Por ello es importantísimo saber de la soledad final. Soledades que se producen cuando los compañeros se nos jubilan, o cuando los seres queridos se nos van de este mundo, por ejemplo. Esa otra aceptación de la realidad a uno le recuerda que un día alguien le subió a una bicicleta que le parecía enorme, de esas de carreras cuando no había otras, y que le enseñó a dar esas primeras pedaladas. Bicicleta, de la que nunca más supo y, que se guardaba en la memoria, como aquellos empujoncitos para ir soltándose y quitarse el miedo con alguien al lado para sostenerte y guiarte dejándote ir. Todo, en una calle que de poder ir a recorrerla de nuevo apenas los ojos la reconocerían y, que, sin embargo, su olor imperecedero tendría.
Con virus y sin ellos, al final somos eso: recuerdos, acciones, palabras. Con la voz más o menos templada y con y sin exabruptos, pero eso: seres que tartamudean sus experiencias cuando uno menos se lo espera o cuando la vida te pone en tu sitio. Pues la soledad del día apenas nos permite quedarnos en el recuerdo, en lo que se hizo o dejó de hacer y en lo que se dijo o dejó de decir.
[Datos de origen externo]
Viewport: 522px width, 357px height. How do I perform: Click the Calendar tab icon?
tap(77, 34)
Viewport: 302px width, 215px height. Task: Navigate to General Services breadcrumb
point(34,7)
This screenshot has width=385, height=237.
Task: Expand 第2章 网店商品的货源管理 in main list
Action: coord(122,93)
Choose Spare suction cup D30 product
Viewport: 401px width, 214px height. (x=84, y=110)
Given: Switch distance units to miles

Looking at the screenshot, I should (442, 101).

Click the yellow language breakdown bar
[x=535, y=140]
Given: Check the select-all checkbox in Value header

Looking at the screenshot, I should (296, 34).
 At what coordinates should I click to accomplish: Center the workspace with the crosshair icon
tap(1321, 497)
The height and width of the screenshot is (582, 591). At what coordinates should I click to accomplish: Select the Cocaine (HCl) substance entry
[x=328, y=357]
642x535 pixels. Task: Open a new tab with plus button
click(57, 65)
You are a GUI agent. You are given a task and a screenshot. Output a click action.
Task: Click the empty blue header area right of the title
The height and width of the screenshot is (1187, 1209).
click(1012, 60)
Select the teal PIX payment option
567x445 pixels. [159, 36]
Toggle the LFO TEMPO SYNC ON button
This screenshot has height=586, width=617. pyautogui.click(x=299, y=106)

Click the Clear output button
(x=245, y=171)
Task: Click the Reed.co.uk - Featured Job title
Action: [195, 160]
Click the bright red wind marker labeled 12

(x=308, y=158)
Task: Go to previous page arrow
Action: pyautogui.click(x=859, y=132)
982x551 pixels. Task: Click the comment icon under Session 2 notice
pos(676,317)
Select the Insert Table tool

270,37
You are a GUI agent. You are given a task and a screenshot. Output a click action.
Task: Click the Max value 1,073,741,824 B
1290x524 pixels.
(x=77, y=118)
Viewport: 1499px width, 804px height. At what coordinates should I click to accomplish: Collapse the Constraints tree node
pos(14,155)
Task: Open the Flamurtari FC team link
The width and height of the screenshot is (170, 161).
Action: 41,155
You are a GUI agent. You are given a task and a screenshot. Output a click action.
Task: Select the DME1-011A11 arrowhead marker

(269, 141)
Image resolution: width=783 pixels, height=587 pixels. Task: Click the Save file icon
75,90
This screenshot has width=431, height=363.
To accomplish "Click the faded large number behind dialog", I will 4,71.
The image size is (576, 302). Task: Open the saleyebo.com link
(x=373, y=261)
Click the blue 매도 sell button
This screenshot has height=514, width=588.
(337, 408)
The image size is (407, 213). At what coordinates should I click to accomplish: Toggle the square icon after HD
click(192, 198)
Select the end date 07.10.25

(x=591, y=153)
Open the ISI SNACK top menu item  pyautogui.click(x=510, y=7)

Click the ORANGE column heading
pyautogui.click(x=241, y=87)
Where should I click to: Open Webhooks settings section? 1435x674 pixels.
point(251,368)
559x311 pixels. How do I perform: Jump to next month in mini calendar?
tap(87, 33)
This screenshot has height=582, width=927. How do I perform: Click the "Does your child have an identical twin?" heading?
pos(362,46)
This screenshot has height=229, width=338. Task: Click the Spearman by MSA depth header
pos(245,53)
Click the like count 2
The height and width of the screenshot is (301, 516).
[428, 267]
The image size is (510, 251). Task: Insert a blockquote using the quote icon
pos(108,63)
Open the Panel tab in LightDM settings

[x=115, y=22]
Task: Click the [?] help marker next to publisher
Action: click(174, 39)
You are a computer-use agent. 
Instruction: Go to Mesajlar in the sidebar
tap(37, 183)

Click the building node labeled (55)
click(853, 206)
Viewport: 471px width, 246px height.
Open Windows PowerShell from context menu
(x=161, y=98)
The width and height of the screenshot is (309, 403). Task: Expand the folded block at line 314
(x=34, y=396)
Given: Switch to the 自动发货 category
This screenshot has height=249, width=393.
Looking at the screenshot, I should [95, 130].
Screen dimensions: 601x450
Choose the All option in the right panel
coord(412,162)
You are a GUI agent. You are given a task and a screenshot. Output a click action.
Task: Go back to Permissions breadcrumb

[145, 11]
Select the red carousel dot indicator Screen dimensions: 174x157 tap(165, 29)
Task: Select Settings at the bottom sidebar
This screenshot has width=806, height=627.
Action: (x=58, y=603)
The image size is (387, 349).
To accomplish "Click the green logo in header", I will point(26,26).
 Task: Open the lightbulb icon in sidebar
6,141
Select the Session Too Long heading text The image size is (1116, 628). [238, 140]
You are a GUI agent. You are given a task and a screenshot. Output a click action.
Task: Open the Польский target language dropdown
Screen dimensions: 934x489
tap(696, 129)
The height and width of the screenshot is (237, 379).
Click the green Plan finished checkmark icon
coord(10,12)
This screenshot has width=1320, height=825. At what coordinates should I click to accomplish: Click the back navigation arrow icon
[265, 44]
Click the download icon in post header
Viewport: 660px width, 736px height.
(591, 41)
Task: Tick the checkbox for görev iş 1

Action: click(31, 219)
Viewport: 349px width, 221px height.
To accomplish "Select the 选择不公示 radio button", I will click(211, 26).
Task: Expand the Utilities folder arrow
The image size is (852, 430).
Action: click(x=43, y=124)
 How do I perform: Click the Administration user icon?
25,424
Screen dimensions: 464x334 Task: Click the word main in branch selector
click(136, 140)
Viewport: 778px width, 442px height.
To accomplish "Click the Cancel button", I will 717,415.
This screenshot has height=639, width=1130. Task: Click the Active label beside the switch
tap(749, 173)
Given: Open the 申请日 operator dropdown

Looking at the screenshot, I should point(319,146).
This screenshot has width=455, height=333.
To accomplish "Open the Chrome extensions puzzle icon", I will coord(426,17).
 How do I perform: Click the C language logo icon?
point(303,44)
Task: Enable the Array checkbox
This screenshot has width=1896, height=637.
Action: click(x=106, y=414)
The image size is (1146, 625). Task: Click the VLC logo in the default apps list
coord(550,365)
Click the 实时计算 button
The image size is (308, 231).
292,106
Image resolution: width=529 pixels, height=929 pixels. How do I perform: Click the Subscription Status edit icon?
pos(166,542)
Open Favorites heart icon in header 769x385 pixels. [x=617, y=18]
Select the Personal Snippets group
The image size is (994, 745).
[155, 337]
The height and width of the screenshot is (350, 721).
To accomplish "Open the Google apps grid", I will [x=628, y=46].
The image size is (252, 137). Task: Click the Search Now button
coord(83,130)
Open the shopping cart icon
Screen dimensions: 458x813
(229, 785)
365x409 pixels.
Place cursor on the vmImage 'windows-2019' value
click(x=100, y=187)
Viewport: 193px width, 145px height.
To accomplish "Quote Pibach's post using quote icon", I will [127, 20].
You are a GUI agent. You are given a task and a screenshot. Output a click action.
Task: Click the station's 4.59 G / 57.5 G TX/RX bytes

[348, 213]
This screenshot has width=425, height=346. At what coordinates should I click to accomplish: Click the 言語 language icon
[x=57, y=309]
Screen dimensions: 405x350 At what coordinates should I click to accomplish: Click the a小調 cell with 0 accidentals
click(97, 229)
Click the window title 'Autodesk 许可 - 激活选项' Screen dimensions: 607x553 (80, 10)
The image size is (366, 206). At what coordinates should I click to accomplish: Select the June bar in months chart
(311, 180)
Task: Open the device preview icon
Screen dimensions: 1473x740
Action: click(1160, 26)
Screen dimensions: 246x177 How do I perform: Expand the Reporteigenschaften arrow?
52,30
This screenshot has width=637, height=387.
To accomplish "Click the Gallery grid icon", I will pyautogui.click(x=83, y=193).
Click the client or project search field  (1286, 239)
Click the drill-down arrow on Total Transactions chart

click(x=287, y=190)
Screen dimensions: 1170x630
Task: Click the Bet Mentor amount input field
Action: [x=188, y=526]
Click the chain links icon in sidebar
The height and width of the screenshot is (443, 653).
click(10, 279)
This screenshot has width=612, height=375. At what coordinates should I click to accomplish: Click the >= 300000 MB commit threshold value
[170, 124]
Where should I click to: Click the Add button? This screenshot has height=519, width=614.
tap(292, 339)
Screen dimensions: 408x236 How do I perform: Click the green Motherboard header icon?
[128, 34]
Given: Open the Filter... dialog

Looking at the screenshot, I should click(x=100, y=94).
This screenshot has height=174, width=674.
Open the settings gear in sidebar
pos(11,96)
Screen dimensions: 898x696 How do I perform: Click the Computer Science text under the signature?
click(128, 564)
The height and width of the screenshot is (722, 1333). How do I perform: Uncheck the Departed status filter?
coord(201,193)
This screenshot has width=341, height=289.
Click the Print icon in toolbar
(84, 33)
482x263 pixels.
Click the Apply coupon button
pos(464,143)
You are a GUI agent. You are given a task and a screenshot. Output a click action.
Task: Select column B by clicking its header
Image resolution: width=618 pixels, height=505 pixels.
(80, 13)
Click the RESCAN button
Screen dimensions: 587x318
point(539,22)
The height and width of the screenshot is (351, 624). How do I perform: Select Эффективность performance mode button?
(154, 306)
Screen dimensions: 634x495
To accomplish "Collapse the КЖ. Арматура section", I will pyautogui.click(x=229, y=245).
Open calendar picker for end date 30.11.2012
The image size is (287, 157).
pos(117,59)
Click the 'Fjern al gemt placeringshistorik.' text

Una mirada, un empujoncito, aquel abrazo de hombres, el beso como mujer… y otras tantas suertes.
Ciertamente, la sensatez siempre fue el mayor signo de radicalidad en cualquier tiempo. Y luego decimos de la esclavitud, o de las faltas de juicio. De ahí las suertes, esos momentos que parece que no lo son y que la vida los clava en el cajón de los recuerdos.